• _EXERCISE DETAILS_: Start at the line with "Viewport: 696px width, 1306px" in the records below, stop at the line with "Select the People", and return every line in that span exactly, the two end lines included.

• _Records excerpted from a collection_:
◆ ◆ ◆ ◆ ◆ ◆ ◆
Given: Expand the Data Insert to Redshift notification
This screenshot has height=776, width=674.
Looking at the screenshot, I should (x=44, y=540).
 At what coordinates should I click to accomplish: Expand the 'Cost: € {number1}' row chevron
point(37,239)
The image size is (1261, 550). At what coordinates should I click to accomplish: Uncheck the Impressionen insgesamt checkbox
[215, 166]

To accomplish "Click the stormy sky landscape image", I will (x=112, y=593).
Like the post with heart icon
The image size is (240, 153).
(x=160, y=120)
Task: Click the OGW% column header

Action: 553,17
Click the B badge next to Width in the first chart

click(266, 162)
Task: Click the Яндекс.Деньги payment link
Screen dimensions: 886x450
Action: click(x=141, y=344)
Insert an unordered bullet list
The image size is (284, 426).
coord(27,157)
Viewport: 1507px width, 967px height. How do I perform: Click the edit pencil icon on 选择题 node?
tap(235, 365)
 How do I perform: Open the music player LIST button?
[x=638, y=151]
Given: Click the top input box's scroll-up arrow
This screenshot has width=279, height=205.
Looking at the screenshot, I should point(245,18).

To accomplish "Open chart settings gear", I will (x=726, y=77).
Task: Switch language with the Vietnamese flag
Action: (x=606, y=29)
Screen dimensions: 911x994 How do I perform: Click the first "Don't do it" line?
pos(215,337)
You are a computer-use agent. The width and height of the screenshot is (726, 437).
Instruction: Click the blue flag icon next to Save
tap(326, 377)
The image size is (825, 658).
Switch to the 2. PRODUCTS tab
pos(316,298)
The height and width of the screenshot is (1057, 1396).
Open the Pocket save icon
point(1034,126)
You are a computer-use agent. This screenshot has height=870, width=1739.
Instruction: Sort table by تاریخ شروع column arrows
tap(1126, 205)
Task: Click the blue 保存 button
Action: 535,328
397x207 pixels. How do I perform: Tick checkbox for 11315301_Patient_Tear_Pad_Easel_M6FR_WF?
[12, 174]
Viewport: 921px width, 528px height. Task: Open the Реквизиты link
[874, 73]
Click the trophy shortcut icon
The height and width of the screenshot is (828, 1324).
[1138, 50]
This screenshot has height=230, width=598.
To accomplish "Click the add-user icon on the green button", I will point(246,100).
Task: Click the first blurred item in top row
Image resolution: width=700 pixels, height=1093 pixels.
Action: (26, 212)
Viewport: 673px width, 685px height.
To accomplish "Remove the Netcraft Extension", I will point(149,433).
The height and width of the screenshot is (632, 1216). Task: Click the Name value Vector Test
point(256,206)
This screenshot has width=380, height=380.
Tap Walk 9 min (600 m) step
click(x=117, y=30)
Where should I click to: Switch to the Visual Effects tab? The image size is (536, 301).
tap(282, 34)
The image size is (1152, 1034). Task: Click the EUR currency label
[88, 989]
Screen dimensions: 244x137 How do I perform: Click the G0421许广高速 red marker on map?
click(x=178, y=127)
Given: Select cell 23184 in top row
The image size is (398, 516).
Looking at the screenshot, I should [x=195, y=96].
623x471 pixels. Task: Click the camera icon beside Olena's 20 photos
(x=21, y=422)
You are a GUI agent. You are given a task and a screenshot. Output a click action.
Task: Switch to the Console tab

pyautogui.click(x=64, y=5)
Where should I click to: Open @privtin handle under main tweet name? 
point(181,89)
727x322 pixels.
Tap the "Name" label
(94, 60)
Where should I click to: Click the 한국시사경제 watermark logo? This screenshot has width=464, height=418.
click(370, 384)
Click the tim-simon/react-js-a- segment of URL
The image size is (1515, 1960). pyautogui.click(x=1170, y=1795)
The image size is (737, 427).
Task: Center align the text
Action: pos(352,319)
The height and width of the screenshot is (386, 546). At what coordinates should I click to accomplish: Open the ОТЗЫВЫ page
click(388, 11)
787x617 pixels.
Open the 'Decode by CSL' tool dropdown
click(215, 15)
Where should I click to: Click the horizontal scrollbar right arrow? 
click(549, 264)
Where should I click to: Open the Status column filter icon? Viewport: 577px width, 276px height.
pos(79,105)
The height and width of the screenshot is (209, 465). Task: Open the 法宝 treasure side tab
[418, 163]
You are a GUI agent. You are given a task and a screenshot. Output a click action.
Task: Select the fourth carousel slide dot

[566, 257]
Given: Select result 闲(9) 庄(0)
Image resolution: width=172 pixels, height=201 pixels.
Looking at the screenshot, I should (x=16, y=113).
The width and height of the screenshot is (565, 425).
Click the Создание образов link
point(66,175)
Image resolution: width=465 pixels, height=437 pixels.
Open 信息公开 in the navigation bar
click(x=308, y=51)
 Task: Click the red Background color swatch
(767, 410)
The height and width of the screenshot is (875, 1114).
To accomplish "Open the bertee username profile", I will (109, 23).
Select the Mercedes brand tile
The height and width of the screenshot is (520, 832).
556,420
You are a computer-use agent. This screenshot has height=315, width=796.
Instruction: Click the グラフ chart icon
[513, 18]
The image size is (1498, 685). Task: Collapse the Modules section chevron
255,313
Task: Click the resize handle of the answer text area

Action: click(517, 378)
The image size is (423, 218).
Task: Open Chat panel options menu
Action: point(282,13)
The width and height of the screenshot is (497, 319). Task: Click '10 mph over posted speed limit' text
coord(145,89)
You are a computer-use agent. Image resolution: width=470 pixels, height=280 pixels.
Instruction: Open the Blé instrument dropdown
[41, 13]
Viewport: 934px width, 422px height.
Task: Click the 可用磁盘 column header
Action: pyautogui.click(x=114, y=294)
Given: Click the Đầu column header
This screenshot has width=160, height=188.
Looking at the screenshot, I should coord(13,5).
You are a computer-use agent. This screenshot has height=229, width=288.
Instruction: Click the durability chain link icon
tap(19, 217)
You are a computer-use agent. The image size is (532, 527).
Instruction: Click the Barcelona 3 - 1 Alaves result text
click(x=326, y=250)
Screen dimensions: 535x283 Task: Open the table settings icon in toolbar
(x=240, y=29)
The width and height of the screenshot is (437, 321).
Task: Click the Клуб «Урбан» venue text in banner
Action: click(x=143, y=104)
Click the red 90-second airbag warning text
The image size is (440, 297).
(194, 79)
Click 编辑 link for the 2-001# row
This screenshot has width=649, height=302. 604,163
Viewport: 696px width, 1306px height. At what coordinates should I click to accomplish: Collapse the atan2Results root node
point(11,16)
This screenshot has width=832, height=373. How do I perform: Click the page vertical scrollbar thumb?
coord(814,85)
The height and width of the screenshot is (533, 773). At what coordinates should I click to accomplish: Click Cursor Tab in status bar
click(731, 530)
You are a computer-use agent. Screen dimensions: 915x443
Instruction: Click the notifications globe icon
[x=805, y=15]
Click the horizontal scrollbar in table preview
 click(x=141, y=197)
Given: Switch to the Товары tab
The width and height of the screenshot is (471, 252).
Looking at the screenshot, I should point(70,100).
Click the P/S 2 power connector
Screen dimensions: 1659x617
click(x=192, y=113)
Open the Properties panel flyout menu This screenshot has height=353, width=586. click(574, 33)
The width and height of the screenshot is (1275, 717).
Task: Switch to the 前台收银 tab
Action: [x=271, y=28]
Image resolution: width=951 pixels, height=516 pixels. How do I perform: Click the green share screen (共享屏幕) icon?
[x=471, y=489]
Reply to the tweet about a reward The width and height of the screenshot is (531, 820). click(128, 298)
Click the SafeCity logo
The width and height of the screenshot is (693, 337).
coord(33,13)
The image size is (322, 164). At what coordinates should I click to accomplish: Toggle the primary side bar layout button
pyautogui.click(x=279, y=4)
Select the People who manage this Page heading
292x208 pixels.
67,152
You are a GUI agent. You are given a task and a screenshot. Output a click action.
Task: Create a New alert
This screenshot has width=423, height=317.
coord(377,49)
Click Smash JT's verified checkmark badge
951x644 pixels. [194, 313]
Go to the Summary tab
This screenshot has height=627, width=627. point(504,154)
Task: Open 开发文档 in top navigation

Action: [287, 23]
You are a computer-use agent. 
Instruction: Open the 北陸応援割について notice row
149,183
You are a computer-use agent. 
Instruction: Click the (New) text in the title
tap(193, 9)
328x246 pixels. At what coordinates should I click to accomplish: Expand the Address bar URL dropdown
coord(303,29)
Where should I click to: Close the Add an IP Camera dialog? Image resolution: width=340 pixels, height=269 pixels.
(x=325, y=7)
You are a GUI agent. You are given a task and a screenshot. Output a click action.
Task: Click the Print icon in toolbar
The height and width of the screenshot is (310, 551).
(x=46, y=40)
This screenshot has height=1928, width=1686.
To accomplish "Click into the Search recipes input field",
◆ ◆ ◆ ◆ ◆ ◆ ◆
• _WRITTEN RESPONSE_:
Viewport: 696px width, 1306px height. At what coordinates should I click to accomplish: Collapse the atan2Results root node
point(11,16)
This screenshot has width=832, height=373. How do I perform: Click the page vertical scrollbar thumb?
coord(814,85)
The height and width of the screenshot is (533, 773). At what coordinates should I click to accomplish: Click Cursor Tab in status bar
click(731, 530)
You are a computer-use agent. Screen dimensions: 915x443
Instruction: Click the notifications globe icon
[x=805, y=15]
Click the horizontal scrollbar in table preview
 click(x=141, y=197)
Given: Switch to the Товары tab
The width and height of the screenshot is (471, 252).
Looking at the screenshot, I should point(70,100).
Click the P/S 2 power connector
Screen dimensions: 1659x617
click(x=192, y=113)
Open the Properties panel flyout menu This screenshot has height=353, width=586. click(574, 33)
The width and height of the screenshot is (1275, 717).
Task: Switch to the 前台收银 tab
Action: [x=271, y=28]
Image resolution: width=951 pixels, height=516 pixels. How do I perform: Click the green share screen (共享屏幕) icon?
[x=471, y=489]
Reply to the tweet about a reward The width and height of the screenshot is (531, 820). click(128, 298)
Click the SafeCity logo
The width and height of the screenshot is (693, 337).
coord(33,13)
The image size is (322, 164). At what coordinates should I click to accomplish: Toggle the primary side bar layout button
pyautogui.click(x=279, y=4)
Select the People who manage this Page heading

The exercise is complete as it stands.